* _SELECTED EXCERPT_
╔══

This section shows the implicit method of thermal transfering with FDE.

Problem background⚓︎

Think about the 2D case. Considering the continuum of the whole wall material, heat conduction is the major way to transfer heat. We use heat diffusion as our heat conduction method. Assuming that \(X\) is the domain of a 2D plane, \(T\) is the temperature at point \(p\), and \(\alpha\) is the thermal diffusivity, then we have the Equation:

\[ \begin{equation} \frac{\partial T}{\partial t} = \alpha \Delta T(p) = \alpha\left(\frac{\partial^2 T}{\partial x^2}+\frac{\partial^2 T} {\partial y^2}\right),\quad \forall p=(x,y)\in X \label{eq:thermal_diffuse} \end{equation} \]

Take \(f(p)\) as a function relates to point \(p\), which we set is as a constant function. Dirichlet boundary condition is:

\[ \begin{equation} \left\{ \begin{array}{ll} \Delta T(p) =0,\quad\forall p\in X \\ \\ T(p) =f(p),\quad\forall p\in \partial X \end{array} \right. \label{eq:Dirichlet_boundary_condition} \end{equation} \]

Neumann boundary condition is:

\[ \begin{equation} \left\{ \begin{array}{ll} \Delta T(p) =0,\quad\forall p\in X \\ \\ \dfrac{\partial T(p)}{\partial n} =f(p),\quad\forall p\in \partial X \end{array} \right. \label{eq:Neumann_boundary_condition} \end{equation} \]

Five-point stencil discretization⚓︎

To visualize the phenomenon on a computer, we need to have temperature grids. The grid is used for the discretization of the whole 2D plane. Five-point stencil difference is the method we use to express derivation for the heat partial differential equations. The corresponding temperature grid with a Five-point stencil can be seen in the picture shown below:

The continuous differential form, shown in the Problem background, is further rewritten into a discrete form by the temperature grid, as shown in the equation below. The sparse matrix system will be solved in an implicit way.

\[ \begin{equation} \begin{aligned} \frac{T^{n+1}_{i,j}-T^{n}_{i,j}}{\Delta t} = & \alpha\left[\frac{T^{n+1}_{i+1,j}-2T^{n+1}_{i,j}+T^{n+1}_{i-1,j}} {\Delta x^2}+\frac{T^{n+1}_{i,j+1}-2T^{n+1}_{i,j}+T^{n+1}_{i,j-1}}{\Delta y^2}\right] \\ &+O(\Delta t,\Delta x^2),\quad \forall (x,y)\in X \label{eq:thermal_diffuse_discrete} \end{aligned} \end{equation} \]

Where \(i\) and \(j\) are the spacial indices on the temperature grid, \(n\) is the temporal index, which monotonically increases over time, and \(o\) is infinitesimal in space and time.

╚══

* _MATERIAL FOR THE TASK_
╔══

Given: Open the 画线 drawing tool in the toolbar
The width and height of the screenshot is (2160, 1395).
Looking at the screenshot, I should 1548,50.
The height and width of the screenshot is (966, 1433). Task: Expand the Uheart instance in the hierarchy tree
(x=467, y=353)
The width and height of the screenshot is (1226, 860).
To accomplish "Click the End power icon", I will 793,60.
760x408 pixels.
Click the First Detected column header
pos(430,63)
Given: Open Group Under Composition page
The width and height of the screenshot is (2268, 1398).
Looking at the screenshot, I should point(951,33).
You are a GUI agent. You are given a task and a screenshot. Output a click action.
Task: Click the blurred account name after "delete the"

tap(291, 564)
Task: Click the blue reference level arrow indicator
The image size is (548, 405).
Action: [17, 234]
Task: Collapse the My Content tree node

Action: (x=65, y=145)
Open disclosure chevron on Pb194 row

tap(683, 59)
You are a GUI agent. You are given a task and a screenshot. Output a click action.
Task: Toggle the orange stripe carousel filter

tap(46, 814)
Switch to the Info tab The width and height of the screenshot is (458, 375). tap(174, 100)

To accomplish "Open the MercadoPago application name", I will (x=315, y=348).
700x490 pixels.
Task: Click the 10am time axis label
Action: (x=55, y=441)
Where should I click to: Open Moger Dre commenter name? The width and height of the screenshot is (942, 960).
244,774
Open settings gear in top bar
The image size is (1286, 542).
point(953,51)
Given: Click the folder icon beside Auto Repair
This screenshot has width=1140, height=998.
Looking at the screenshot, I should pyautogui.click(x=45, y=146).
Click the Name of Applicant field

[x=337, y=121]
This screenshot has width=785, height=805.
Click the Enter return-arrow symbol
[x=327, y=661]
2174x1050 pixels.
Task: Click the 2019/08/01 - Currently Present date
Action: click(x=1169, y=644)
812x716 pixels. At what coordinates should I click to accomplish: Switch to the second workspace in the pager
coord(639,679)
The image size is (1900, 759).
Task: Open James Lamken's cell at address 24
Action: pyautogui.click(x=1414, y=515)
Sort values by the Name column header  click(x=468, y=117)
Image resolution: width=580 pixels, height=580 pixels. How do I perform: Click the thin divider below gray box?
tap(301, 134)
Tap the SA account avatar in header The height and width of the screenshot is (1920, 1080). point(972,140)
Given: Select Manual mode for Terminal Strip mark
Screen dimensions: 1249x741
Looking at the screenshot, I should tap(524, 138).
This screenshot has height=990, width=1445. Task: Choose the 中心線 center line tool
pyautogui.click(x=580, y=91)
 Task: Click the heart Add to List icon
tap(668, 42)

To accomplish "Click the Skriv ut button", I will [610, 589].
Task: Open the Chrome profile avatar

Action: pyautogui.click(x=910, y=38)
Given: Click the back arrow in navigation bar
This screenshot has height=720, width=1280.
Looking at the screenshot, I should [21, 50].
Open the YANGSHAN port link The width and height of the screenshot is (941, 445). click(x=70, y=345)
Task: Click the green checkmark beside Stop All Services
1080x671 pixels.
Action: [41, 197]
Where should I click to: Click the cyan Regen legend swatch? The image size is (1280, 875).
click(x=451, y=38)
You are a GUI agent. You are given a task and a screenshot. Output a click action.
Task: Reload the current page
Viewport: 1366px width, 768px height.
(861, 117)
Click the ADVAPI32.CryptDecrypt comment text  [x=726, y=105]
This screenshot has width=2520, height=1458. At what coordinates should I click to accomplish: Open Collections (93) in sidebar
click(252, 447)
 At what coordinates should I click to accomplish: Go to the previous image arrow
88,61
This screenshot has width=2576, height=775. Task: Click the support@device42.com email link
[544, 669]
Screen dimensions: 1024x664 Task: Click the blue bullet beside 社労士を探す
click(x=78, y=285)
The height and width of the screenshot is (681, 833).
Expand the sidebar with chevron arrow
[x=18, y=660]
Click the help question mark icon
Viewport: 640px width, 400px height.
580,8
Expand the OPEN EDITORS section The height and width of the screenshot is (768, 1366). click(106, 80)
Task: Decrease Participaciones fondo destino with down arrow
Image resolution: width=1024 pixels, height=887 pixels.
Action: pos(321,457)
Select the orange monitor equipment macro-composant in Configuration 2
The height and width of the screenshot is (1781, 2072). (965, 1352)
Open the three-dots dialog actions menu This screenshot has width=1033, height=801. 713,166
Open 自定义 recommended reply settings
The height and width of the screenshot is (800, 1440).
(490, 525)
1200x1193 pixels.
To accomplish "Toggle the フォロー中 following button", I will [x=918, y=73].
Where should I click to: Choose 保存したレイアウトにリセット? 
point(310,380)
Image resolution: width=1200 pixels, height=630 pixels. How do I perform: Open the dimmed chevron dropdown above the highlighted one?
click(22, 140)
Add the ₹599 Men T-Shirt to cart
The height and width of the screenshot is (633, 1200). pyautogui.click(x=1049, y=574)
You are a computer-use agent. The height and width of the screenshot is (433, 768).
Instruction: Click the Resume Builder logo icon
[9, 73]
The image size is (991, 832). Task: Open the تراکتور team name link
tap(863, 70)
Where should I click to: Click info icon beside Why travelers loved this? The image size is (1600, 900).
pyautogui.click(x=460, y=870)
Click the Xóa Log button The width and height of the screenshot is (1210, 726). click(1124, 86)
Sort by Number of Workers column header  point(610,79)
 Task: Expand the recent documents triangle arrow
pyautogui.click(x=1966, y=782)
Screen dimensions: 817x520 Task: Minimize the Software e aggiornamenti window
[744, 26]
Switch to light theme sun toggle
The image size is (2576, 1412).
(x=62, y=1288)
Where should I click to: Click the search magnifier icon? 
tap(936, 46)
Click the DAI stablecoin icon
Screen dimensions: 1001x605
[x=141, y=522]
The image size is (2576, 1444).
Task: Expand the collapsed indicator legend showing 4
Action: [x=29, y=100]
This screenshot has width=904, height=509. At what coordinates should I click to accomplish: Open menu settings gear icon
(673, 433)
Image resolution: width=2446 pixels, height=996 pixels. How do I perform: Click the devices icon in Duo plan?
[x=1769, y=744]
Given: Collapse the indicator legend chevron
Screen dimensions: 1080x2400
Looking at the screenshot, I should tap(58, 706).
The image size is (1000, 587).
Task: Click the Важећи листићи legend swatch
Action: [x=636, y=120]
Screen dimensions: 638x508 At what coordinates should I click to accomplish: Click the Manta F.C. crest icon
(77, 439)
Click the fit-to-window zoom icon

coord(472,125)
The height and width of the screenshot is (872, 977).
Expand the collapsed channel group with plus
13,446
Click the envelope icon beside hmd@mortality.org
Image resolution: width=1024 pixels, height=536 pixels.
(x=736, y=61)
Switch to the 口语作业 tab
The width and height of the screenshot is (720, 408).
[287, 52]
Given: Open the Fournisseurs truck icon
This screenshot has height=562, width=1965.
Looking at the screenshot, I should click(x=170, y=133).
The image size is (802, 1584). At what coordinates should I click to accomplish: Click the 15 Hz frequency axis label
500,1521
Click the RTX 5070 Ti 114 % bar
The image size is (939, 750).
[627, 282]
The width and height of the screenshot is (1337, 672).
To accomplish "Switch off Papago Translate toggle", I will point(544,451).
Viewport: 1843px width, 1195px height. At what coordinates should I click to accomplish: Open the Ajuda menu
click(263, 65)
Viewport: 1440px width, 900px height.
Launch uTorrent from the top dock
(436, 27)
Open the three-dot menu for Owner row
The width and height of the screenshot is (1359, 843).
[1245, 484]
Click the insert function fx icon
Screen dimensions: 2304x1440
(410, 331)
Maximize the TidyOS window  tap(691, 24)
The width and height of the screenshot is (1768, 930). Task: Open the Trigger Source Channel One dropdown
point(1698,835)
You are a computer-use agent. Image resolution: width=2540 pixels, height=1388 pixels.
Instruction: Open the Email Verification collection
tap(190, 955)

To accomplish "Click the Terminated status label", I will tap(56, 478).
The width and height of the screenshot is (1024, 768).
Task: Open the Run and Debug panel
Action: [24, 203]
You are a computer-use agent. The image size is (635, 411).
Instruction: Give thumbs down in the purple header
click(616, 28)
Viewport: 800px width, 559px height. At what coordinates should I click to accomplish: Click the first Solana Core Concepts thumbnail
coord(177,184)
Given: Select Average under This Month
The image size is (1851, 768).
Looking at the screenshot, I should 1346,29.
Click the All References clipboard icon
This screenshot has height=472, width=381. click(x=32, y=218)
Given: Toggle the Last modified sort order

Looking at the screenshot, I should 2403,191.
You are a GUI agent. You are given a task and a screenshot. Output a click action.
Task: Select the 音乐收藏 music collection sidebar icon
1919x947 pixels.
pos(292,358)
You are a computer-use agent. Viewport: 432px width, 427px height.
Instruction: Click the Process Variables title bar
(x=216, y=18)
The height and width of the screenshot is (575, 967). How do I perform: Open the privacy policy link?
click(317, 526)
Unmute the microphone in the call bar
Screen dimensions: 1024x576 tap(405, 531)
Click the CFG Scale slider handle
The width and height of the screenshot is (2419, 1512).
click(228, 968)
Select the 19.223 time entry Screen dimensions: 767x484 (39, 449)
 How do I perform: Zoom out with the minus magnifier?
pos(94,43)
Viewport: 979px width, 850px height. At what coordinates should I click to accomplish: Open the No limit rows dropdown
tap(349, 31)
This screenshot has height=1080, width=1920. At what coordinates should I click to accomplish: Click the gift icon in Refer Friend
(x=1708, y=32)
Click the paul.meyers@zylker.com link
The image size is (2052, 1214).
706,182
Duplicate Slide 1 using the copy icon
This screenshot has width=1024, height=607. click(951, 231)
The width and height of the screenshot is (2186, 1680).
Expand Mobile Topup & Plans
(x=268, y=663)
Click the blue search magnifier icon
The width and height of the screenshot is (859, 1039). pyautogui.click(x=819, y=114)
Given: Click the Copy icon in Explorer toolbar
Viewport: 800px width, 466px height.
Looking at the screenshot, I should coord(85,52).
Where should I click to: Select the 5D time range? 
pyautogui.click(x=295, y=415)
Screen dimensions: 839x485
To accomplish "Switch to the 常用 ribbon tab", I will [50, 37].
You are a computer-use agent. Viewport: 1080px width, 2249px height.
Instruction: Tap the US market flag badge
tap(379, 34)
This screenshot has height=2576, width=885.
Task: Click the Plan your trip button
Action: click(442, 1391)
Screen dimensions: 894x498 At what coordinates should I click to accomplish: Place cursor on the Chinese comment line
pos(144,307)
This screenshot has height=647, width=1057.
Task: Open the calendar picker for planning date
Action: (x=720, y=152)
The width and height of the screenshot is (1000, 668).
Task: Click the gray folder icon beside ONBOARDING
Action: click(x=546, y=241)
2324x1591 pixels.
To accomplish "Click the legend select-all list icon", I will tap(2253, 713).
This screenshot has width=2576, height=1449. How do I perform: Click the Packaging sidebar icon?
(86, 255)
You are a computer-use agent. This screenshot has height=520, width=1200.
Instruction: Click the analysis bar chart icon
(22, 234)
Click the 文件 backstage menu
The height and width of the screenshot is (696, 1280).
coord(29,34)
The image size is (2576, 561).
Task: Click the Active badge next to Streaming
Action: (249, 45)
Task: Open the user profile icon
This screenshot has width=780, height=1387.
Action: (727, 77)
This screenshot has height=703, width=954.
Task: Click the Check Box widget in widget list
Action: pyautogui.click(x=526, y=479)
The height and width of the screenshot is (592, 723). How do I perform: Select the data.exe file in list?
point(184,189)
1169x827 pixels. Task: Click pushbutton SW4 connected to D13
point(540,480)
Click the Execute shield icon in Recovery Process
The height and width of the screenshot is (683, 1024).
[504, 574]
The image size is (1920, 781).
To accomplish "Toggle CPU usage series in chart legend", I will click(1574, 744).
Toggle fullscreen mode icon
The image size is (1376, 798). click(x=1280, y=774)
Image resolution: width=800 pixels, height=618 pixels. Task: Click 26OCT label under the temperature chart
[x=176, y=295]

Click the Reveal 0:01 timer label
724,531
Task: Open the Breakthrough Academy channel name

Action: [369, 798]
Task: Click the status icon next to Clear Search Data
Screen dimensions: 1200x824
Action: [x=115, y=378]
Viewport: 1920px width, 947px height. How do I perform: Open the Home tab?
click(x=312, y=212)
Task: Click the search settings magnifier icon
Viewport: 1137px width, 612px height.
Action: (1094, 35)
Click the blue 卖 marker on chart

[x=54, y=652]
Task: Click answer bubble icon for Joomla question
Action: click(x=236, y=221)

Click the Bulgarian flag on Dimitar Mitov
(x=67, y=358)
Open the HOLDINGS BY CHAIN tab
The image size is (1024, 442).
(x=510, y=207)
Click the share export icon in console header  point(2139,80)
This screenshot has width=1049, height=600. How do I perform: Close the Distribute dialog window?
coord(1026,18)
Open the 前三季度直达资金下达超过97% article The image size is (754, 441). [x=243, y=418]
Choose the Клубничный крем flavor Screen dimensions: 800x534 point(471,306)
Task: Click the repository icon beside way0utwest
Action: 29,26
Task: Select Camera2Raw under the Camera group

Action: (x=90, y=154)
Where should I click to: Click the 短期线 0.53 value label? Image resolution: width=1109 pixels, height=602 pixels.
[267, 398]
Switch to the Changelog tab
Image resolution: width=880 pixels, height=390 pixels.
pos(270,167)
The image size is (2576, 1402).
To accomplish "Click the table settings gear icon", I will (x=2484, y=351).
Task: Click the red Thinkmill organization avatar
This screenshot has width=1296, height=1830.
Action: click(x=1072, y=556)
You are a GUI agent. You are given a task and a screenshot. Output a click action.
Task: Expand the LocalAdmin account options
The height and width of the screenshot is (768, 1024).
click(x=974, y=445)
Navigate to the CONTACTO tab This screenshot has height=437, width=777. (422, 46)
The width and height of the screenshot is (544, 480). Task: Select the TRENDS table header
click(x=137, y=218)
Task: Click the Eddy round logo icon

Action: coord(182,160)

╚══

* _THE TASKS_
1. Can you copy out, word for word, the part of the records that opens with the line containing "The height and width of the screenshot is (872, 977)." and closes with the line containing "Looking at the screenshot, I should click(x=170, y=133)."?
2. How would the excerpt on implicit heat diffusion with a five-point stencil go on from the point where it stops?

* _RESPONSE LIST_
1.
The height and width of the screenshot is (872, 977).
Expand the collapsed channel group with plus
13,446
Click the envelope icon beside hmd@mortality.org
Image resolution: width=1024 pixels, height=536 pixels.
(x=736, y=61)
Switch to the 口语作业 tab
The width and height of the screenshot is (720, 408).
[287, 52]
Given: Open the Fournisseurs truck icon
This screenshot has height=562, width=1965.
Looking at the screenshot, I should click(x=170, y=133).

2.
We also do the same discretized processing for the two boundary conditions. We get the expression of Dirichlet B.C. and Neumann B.C. shown in below two equations [Neil 2015].

\[ \begin{equation} T^{n}_{i,j} = C,\quad \forall (x,y)\in \partial X \label{eq:Dirichlet_boundary_condition_discrete} \end{equation} \]
\[ \begin{equation} \left\{ \begin{array}{ll} \frac{T^{n+1}_{i,j}-T^{n}_{i,j}}{\Delta t} = \alpha\left(\frac{2T^{n+1}_{i+1,j}-2T^{n+1}_{i,j}-2\Delta xC} {\Delta x^2}\right),\quad\forall i,\; (i,j)\in \partial X_{left} \\ \\ \frac{T^{n+1}_{i,j}-T^{n}_{i,j}}{\Delta t} = \alpha\left(\frac{2T^{n+1}_{i-1,j}-2T^{n+1}_{i,j}-2\Delta xC} {\Delta x^2}\right),\quad\forall i,\; (i,j)\in \partial X_{right} \\ \\ \frac{T^{n+1}_{i,j}-T^{n}_{i,j}}{\Delta t} = \alpha\left(\frac{2T^{n+1}_{i,j+1}-2T^{n+1}_{i,j}-2\Delta yC} {\Delta y^2}\right),\quad\forall j,\; (i,j)\in \partial X_{top} \\ \\ \frac{T^{n+1}_{i,j}-T^{n}_{i,j}}{\Delta t} = \alpha\left(\frac{2T^{n+1}_{i,j-1}-2T^{n+1}_{i,j}-2\Delta yC} {\Delta y^2}\right),\quad\forall j,\; (i,j)\in \partial X_{bottom} \end{array} \right. \label{eq:Neumann_boundary_condition_discrete} \end{equation} \]

Usually, the Five-point stencil discretization with an explicit method will need to be limited by some step length constraints. However, based on our implementation using the implicit method, our iteration step can be far longer than the explicit method, which means the temperature transferring can be sped up by increasing the length of the iteration step.

Final Results⚓︎

After setting the initial conditions (I.C.) of temperature and boundary conditions (B.C.), we start iterating the equation system until the solution converges to a stable status. The different iteration processes can be seen below.

Case 1:Dirichlet B.C: top, rightNeumann B.C: bottom, leftHigh temperature I.C: top, rightLow temperature I.C: rest of map

Case 2:Dirichlet B.C: topNeumann B.C: bottom, left, rightHigh temperature I.C: topLow temperature I.C: rest of map

Case 3:Dirichlet B.C: top, rightNeumann B.C: bottom, leftHigh temperature I.C: top, rightLow temperature I.C: rest of map

Case 4:Dirichlet B.C: topNeumann B.C: bottom, left, rightHigh temperature I.C: topLow temperature I.C: rest of map

References⚓︎

  • “Finite difference methods,” Neil Balmforth's webpage. [Online]. Available: https://personal.math.ubc.ca/~njb/fd. [Accessed: 14-Nov-2022].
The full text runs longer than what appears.